◆ Record list
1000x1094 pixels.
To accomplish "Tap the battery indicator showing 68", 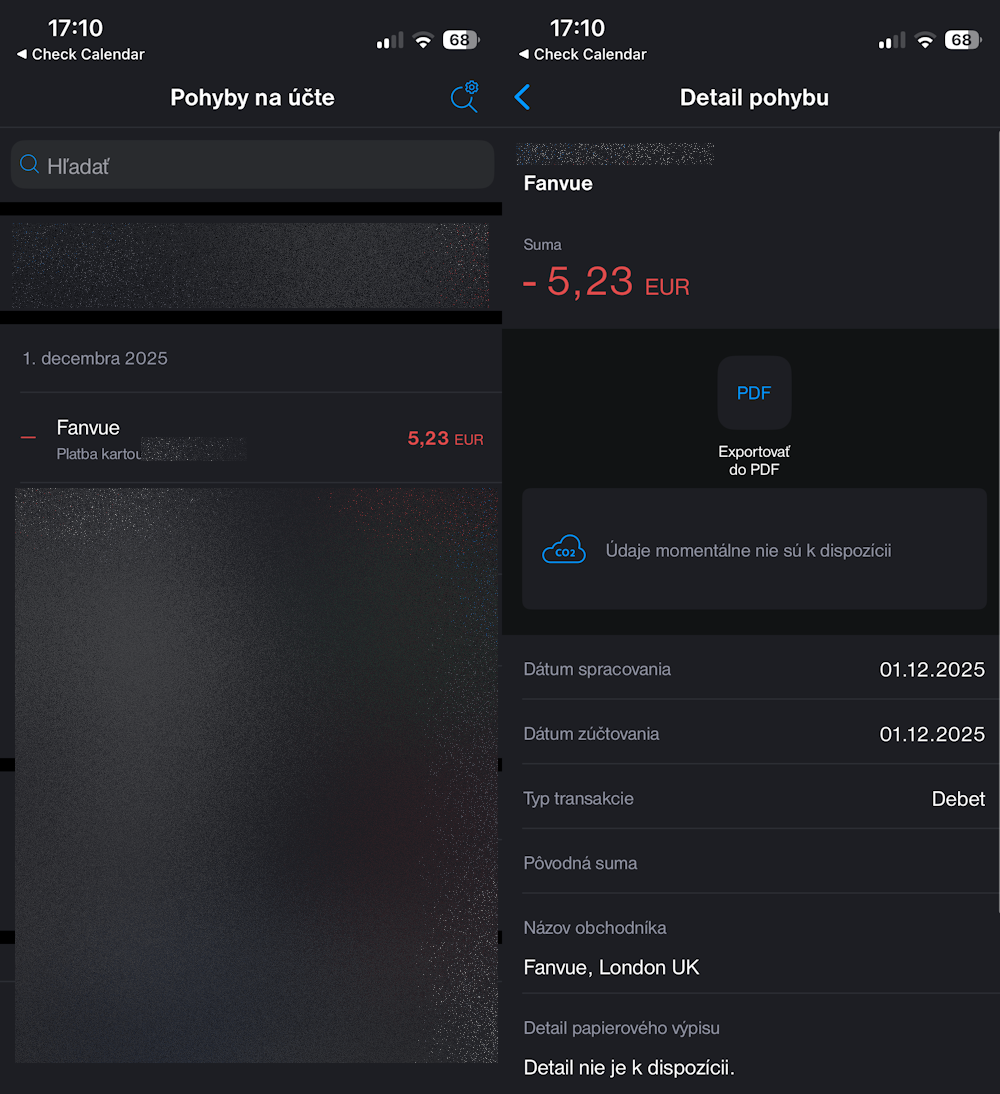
--
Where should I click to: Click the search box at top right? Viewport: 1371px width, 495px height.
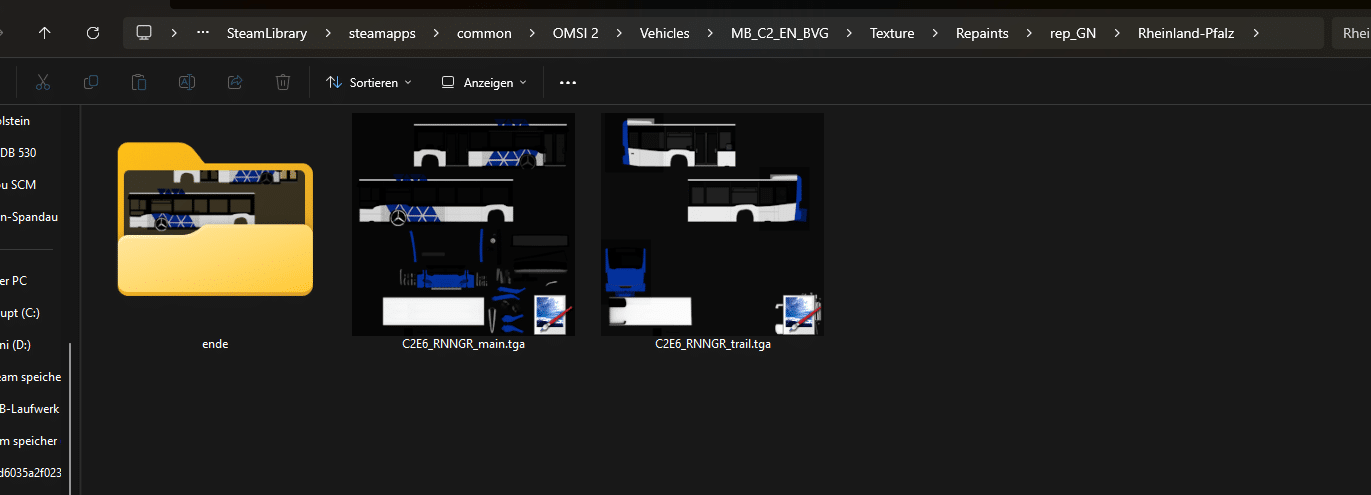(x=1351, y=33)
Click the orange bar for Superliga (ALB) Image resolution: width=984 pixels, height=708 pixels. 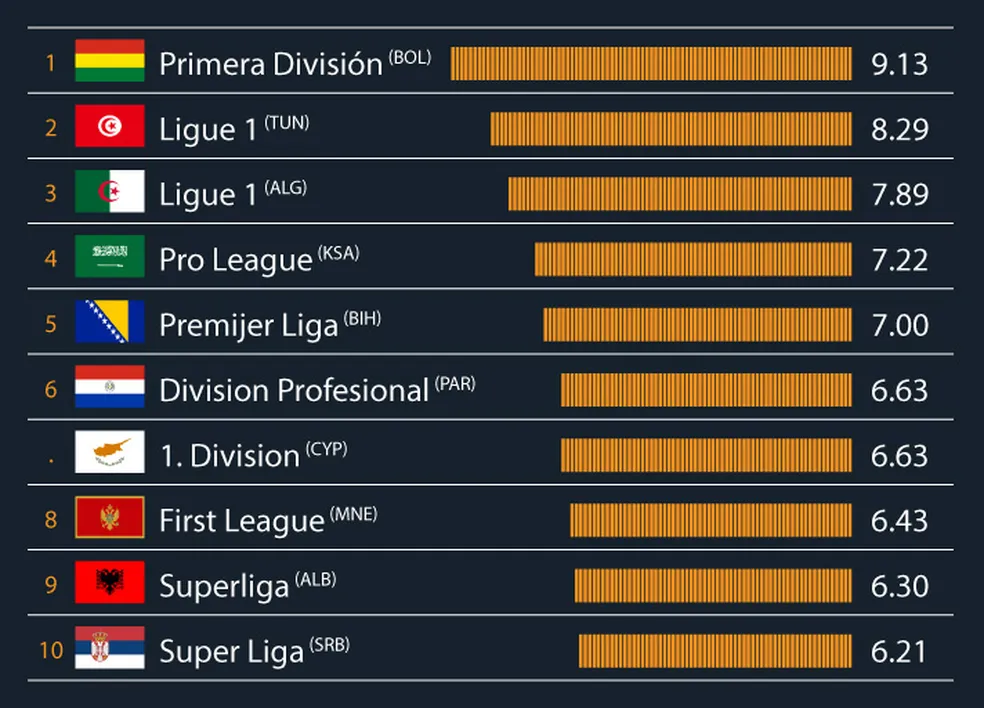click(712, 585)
...
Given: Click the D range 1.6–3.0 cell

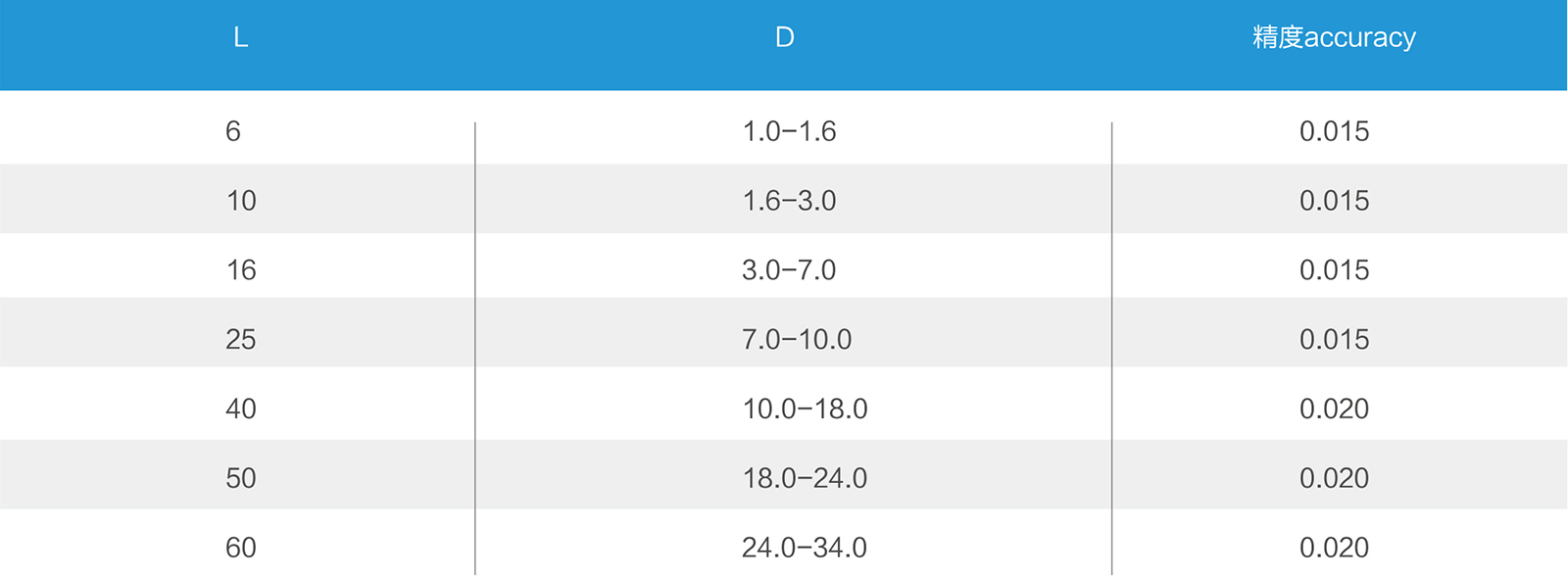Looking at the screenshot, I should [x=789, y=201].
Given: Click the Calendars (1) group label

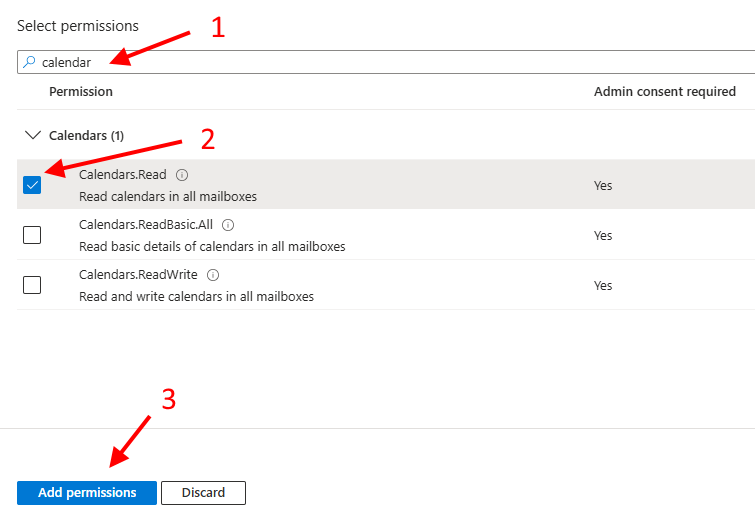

◆ Exercise task
Rewrite the material from the line containing "1000x1094 pixels." through the line containing "the battery indicator", both included, replacing "Tap" with "Press" and keeping everything else unchanged. Leave the pictures out of your answer.

◆ The answer
1000x1094 pixels.
To accomplish "Press the battery indicator showing 68", 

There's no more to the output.